▶ **Written task**:
Copy every line of the records below that contains the string "width". Case counts.

** Start **

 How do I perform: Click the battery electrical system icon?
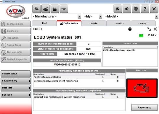(55, 9)
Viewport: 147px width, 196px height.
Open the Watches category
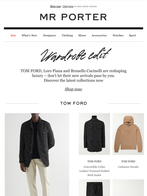point(118,35)
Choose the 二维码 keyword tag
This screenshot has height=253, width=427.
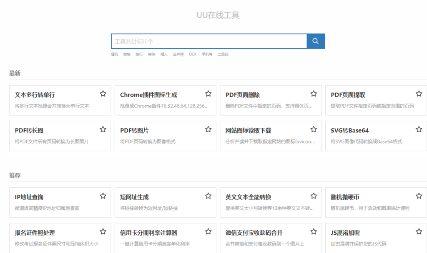click(223, 55)
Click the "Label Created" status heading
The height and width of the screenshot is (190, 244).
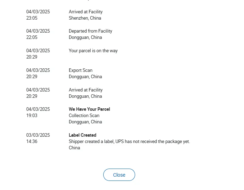point(83,135)
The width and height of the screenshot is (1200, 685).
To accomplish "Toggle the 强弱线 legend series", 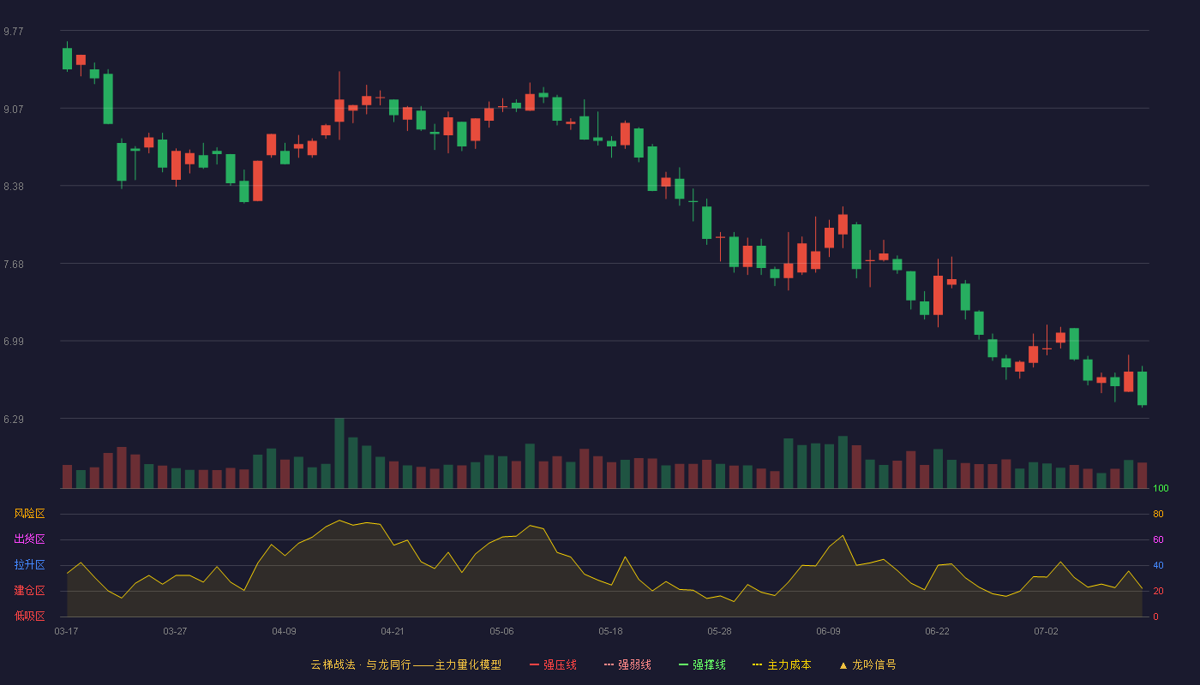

** End **

▶ **Response for this exercise**:
Viewport: 147px width, 196px height.
This screenshot has height=253, width=427.
The height and width of the screenshot is (190, 244).
The width and height of the screenshot is (1200, 685).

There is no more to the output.